Many Palestinian youths in Lebanon’s refugee camps are affiliated with movements tied to Palestinian factions that offer cultural and religious activities that are neither armed nor militarised, residents and former scouts told The National.
Palestinian factions play an important social, security and political role inside refugee camps in Lebanon. Because the Lebanese army does not enter the camps, they are the ones who ensure internal security.
Israel has been increasing its strikes on Lebanon in the past weeks, breaching the ceasefire several times, and warning it would escalate further if Hezbollah and other armed groups refuse to fully disarm.
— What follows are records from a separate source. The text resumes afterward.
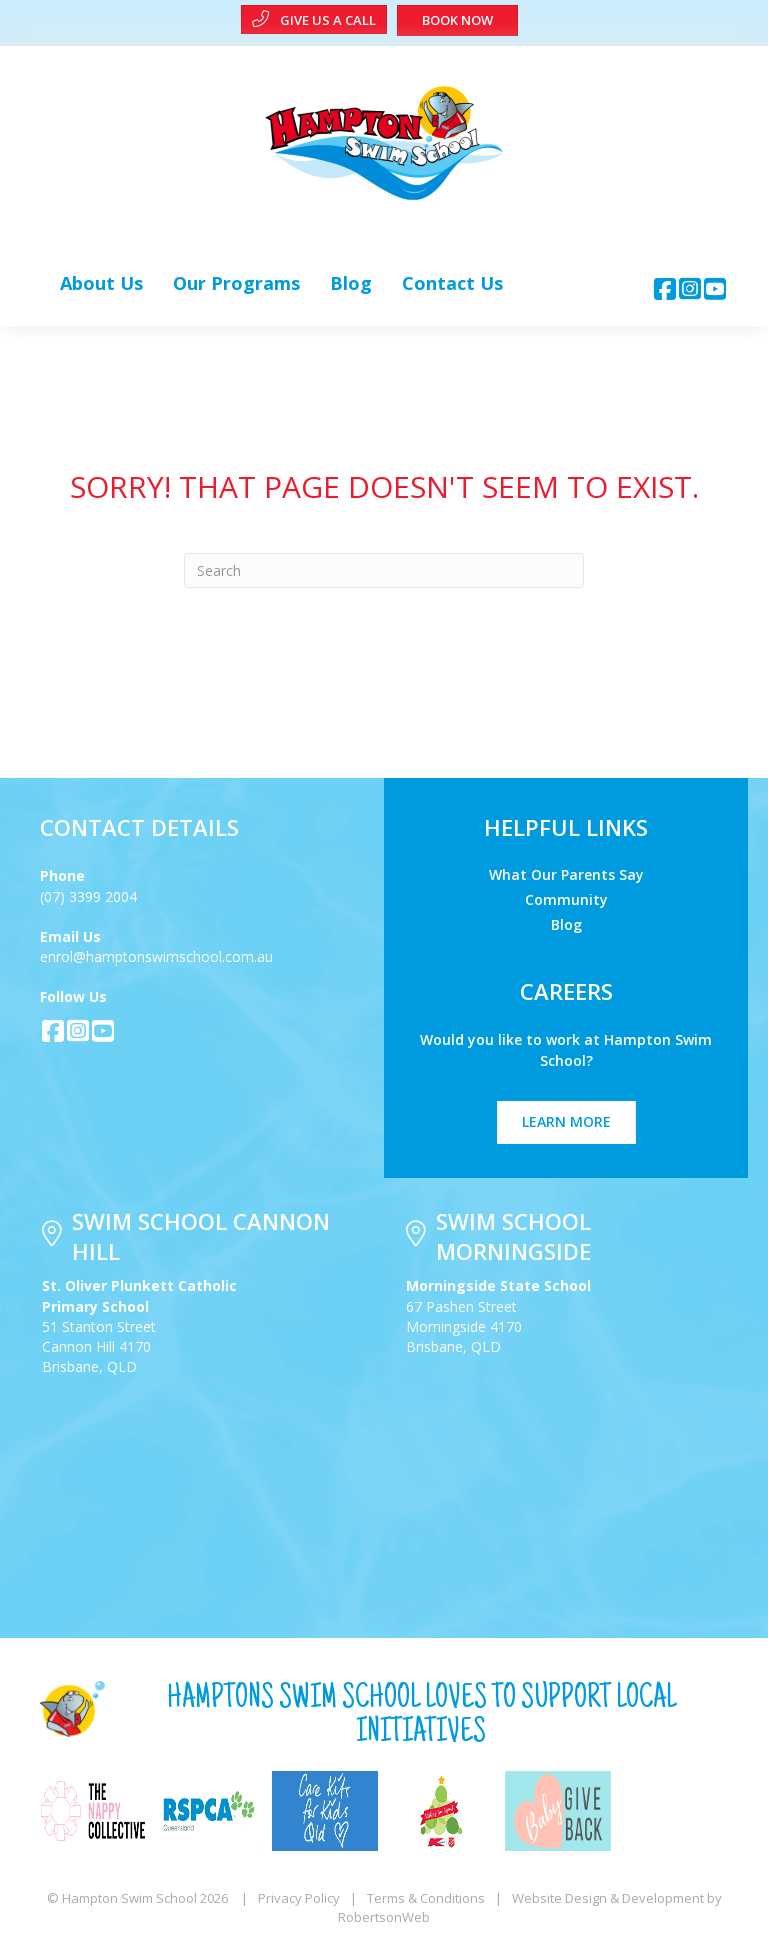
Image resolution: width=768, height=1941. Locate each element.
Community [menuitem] (566, 898)
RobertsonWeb (384, 1917)
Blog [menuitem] (566, 923)
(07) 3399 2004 (88, 896)
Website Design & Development (608, 1898)
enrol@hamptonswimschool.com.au (156, 956)
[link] (101, 283)
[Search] (384, 570)
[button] (665, 288)
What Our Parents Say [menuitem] (566, 873)
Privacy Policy (299, 1898)
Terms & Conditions (426, 1898)
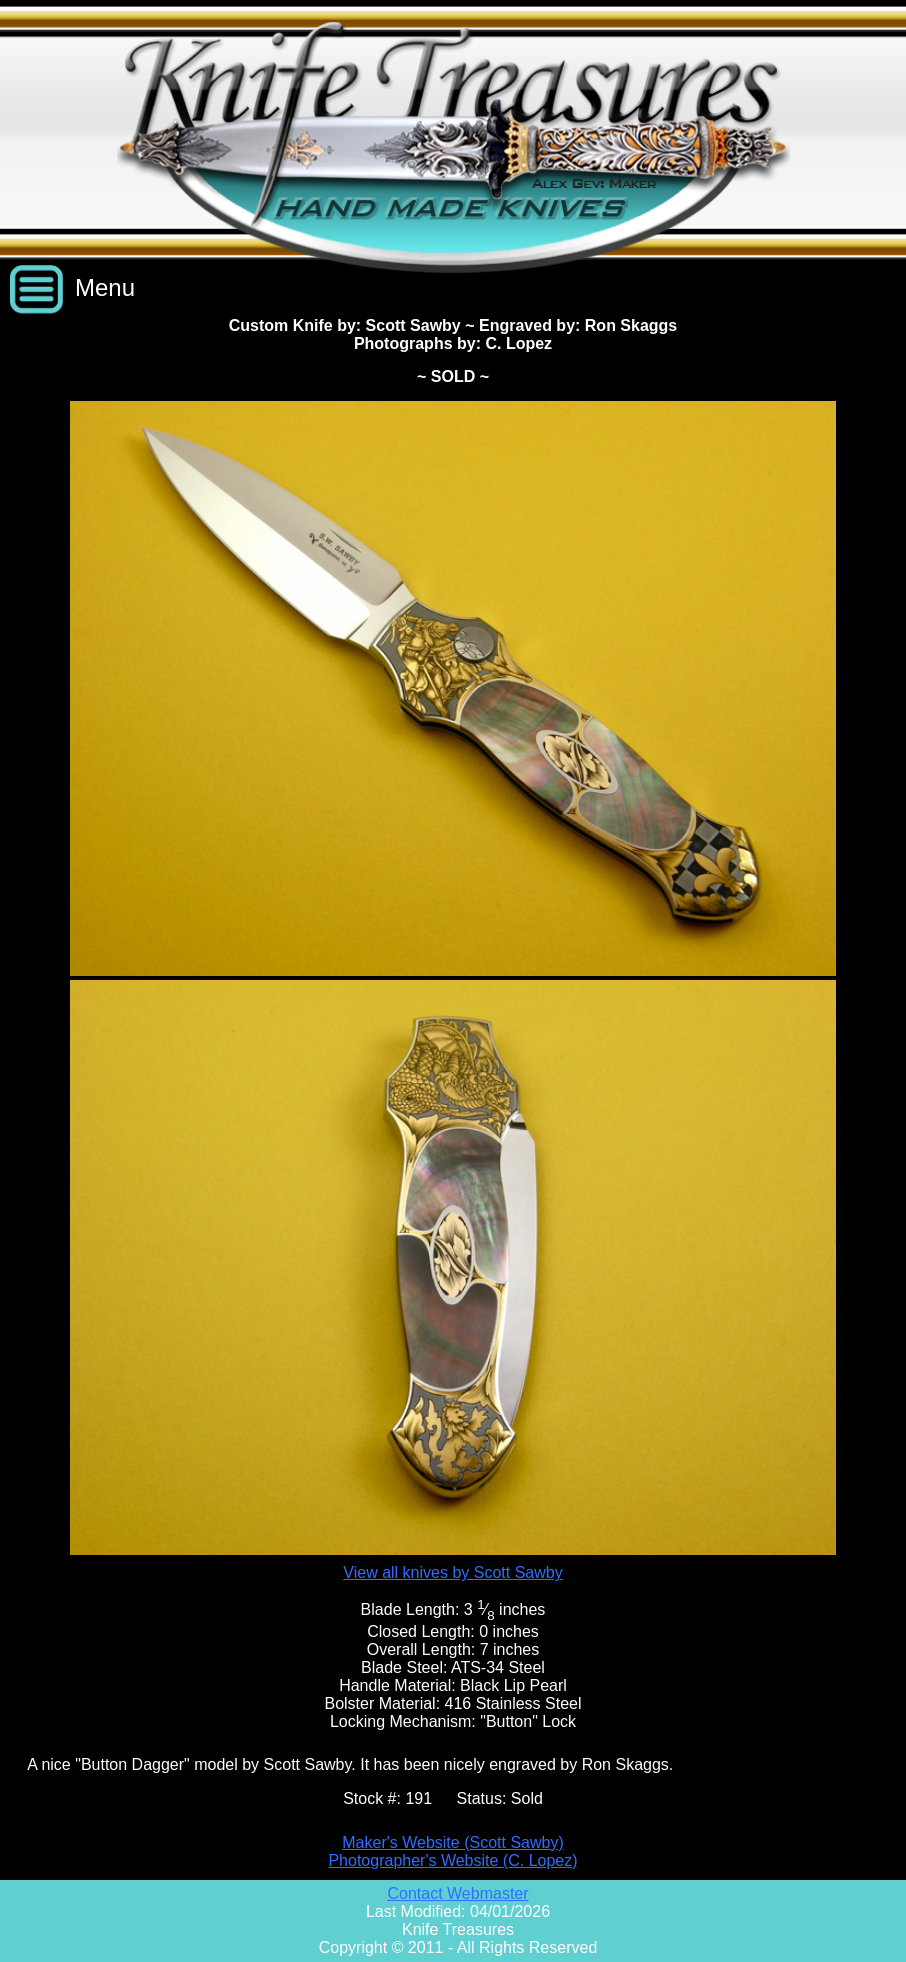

Under the ceasefire’s terms, all non-state armed groups in Lebanon are required to disarm, while Israel is supposed to withdraw its troops from southern Lebanon and stop violating Lebanese airspace.
Experts told The National that the latest strike is a message to Lebanon to speed up the disarmament of armed groups.
“It’s Israel keeping Lebanon under the knife, saying: ‘You have until the end of the year, and this is just a taste of what’s coming if Hezbollah isn’t fully disarmed,’" political analyst Karim El Mufti said.
While pushing Beirut on the disarmament of armed groups, Israel has remained in five points inside Lebanese territory and operates freely in two buffer areas within the country’s south.
Earlier this week, Israel built a wall that covers 4,000 square metres of land inside Lebanon.